Everything we read says that the mouth rinse of water with salt and baking soda is beneficial for the teeth and helps protect them during treatment. I've certainly been doing a lot of that. I go through about a gallon of rinse per day.
Even before cancer I sometimes ground my teeth at night and already had mouthguards for that purpose. During some of the more stressful periods of treatment I noticed myself waking up with tightly clenched teeth. I've been wearing my mouthguard as much as I can to address that and prevent whatever damage I can.
So I'm mostly banking on hope and optimism and the fact that my dental health has always been excellent. I'll probably take some hits but hopefully not too bad. I don't think I'll have any regrets. I did the best I could given all of the other issues I had to deal with.
In a comment on "Que Fatique?", Friend Ark asked how I keep track of when to take all the medications and food, etc. He wondered if I use alarms on my phone.
I started out using alarms for various drugs but found it too complex to manage them all. Now I only use timers for short term things like "eat 30 minutes from now."
For everything else I use the paper spreadsheet I originally showed you in a post titled "Tracker Keeper"

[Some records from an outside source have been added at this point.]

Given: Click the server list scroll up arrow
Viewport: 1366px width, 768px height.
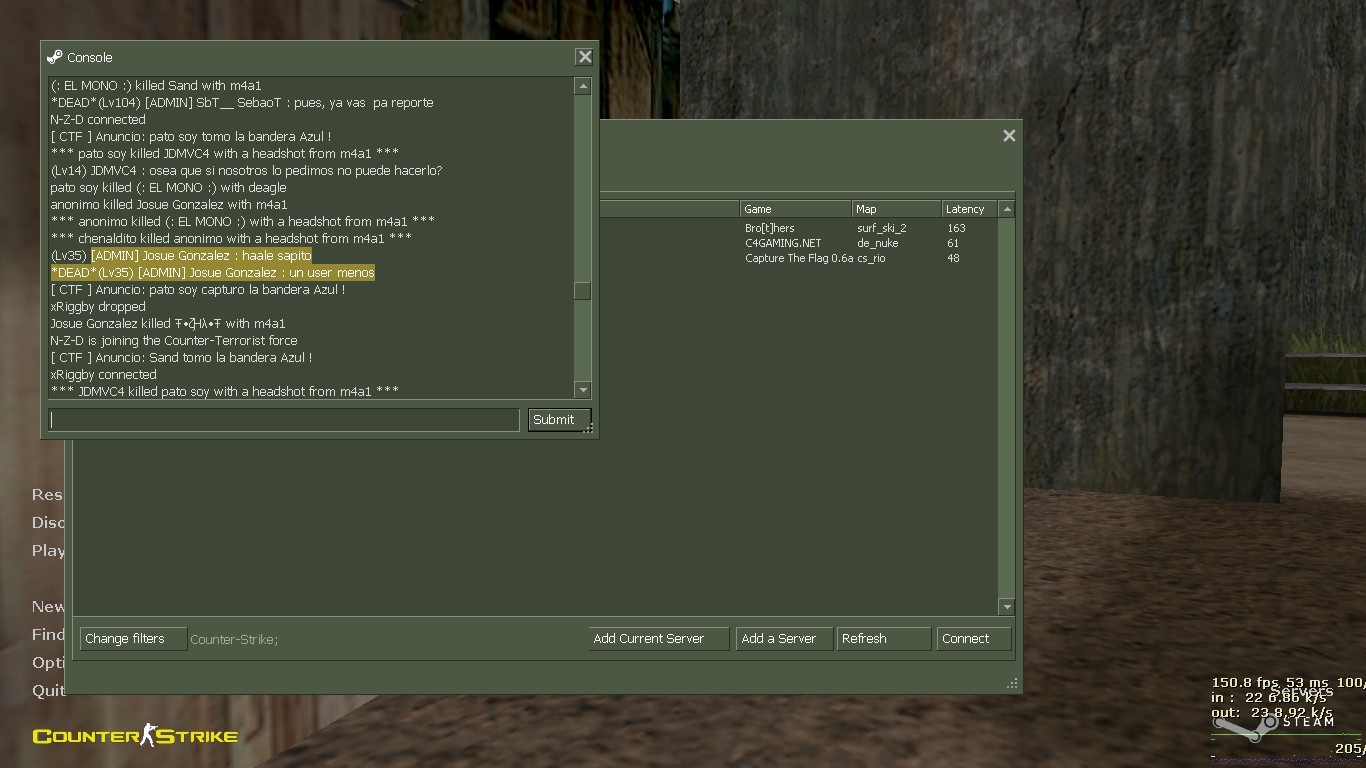Looking at the screenshot, I should pyautogui.click(x=1007, y=209).

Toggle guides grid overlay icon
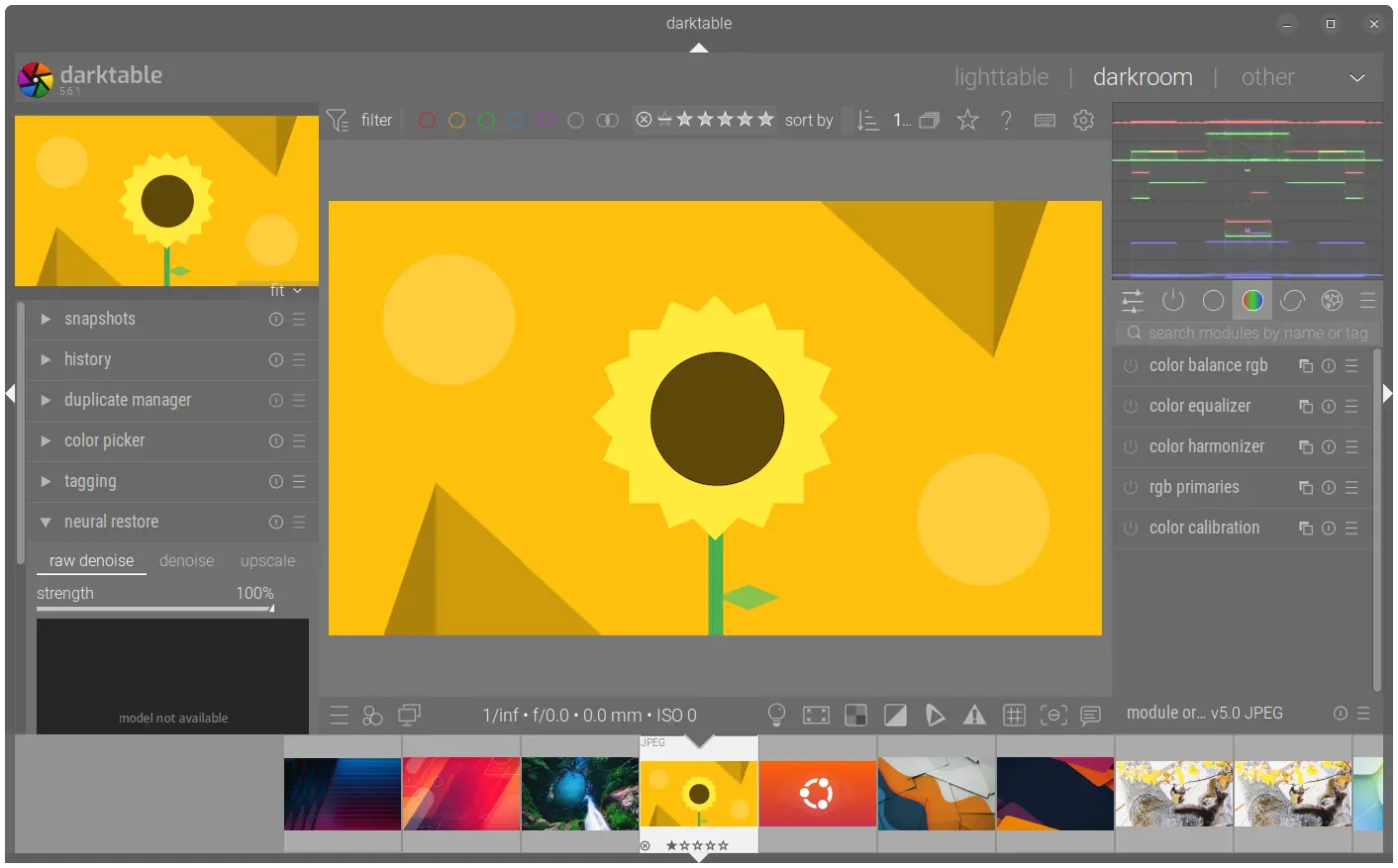1014,715
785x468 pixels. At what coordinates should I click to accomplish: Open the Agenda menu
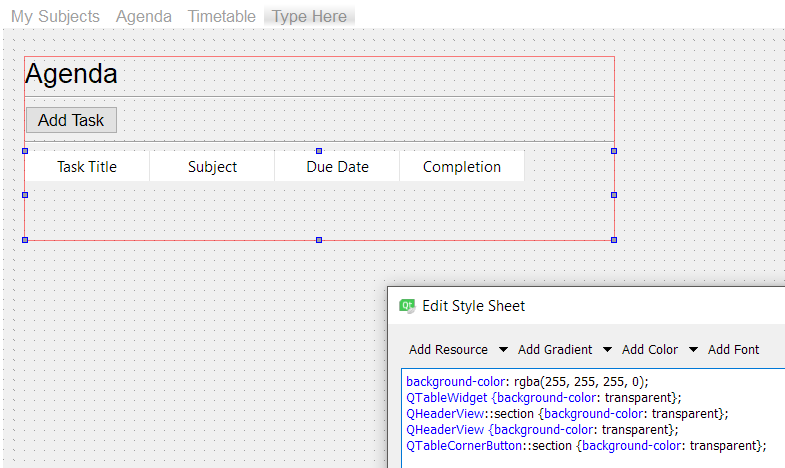pos(144,17)
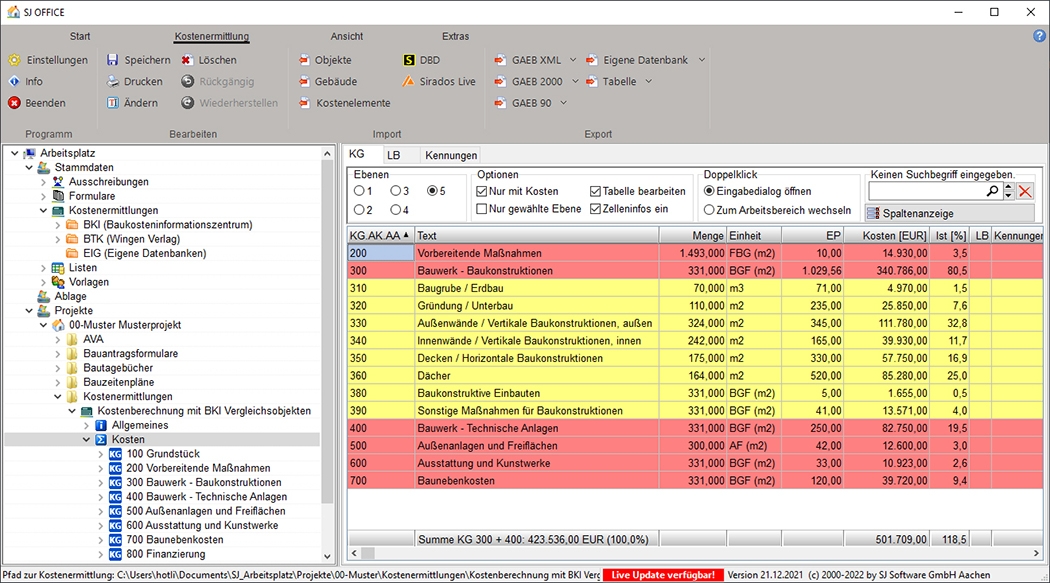Screen dimensions: 1050x583
Task: Enable the 'Nur gewählte Ebene' checkbox
Action: (x=483, y=210)
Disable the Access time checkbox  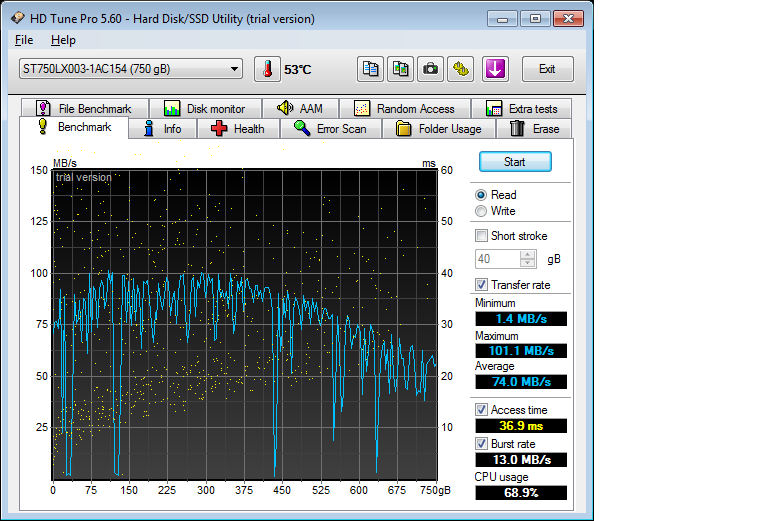pyautogui.click(x=482, y=410)
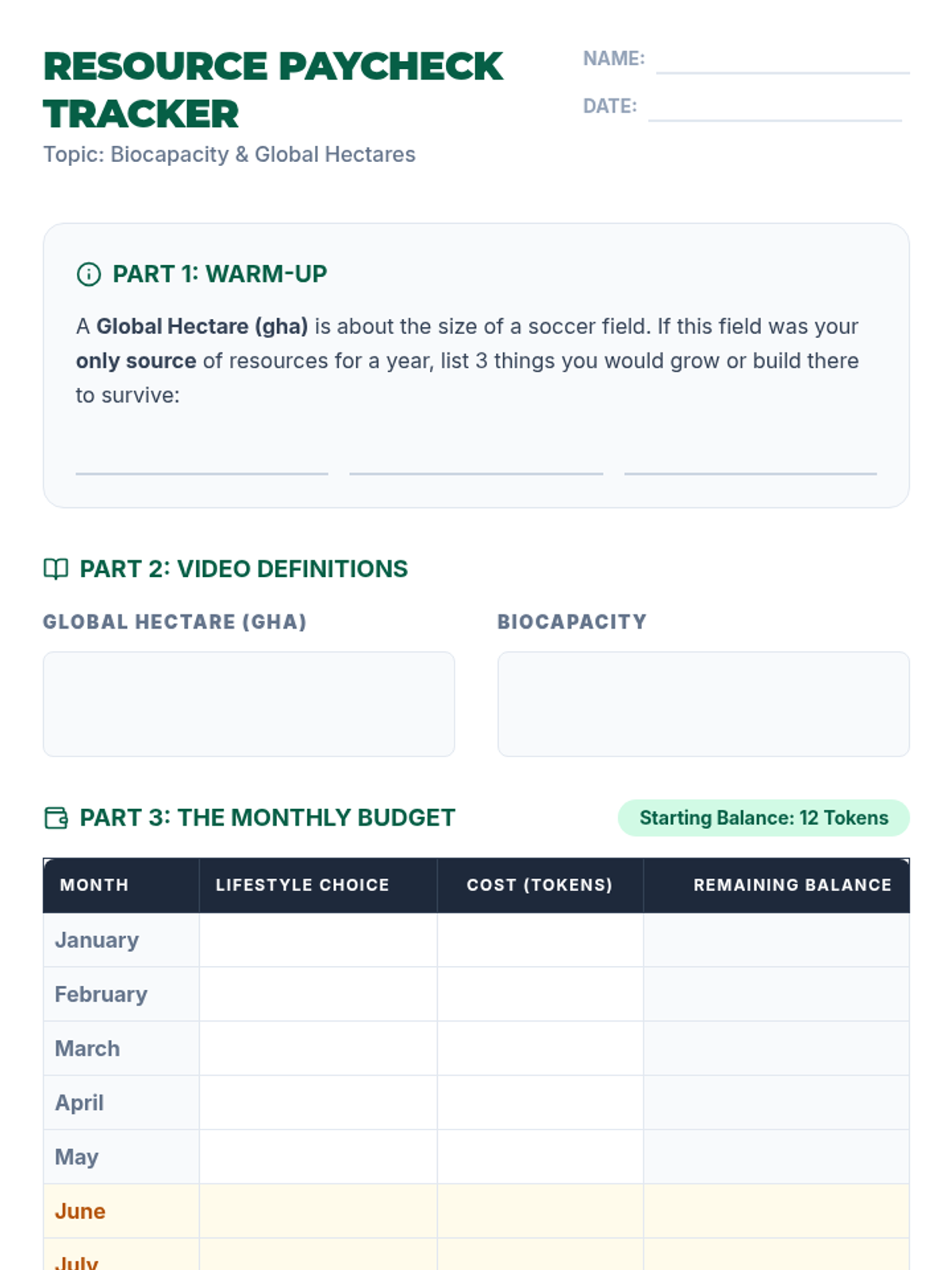Click the Biocapacity definition box
Image resolution: width=952 pixels, height=1270 pixels.
click(703, 704)
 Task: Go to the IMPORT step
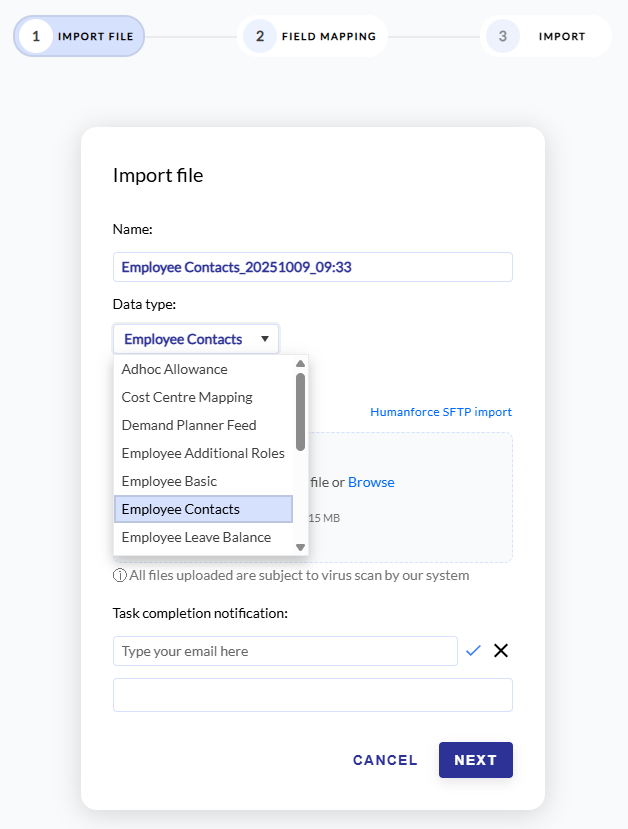[562, 35]
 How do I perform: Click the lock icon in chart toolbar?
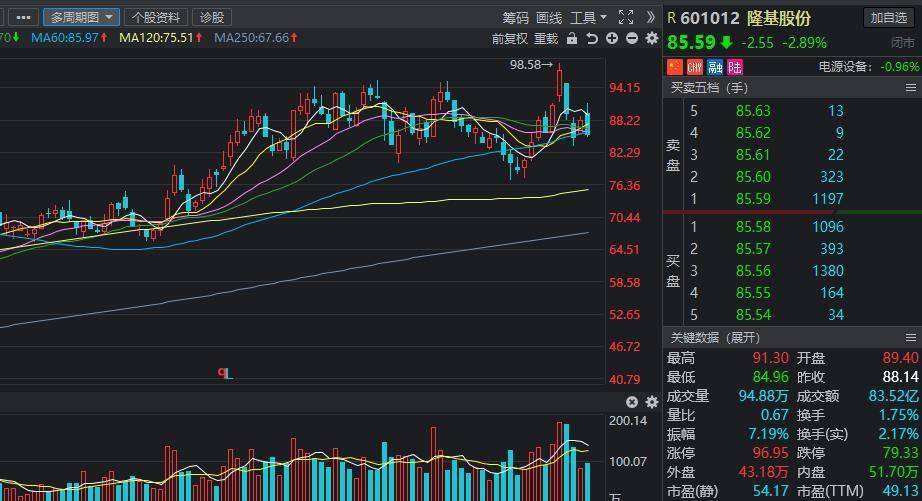572,39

I have modified the spreadsheet multiple times through the course of treatment to make it more mnemonic or to add and remove things that are no longer relevant. I also use it to note events I want to remember to report to my doctors such as vomiting episodes.
It works pretty well. The one thing I should probably use a timer for is Tussin, the expectorant that thins the mucous. I'm supposed to take it every four hours and I come pretty close, but sometimes it'll slip to 6 or 7 hours. It really does make a difference in the thickness of the mucous.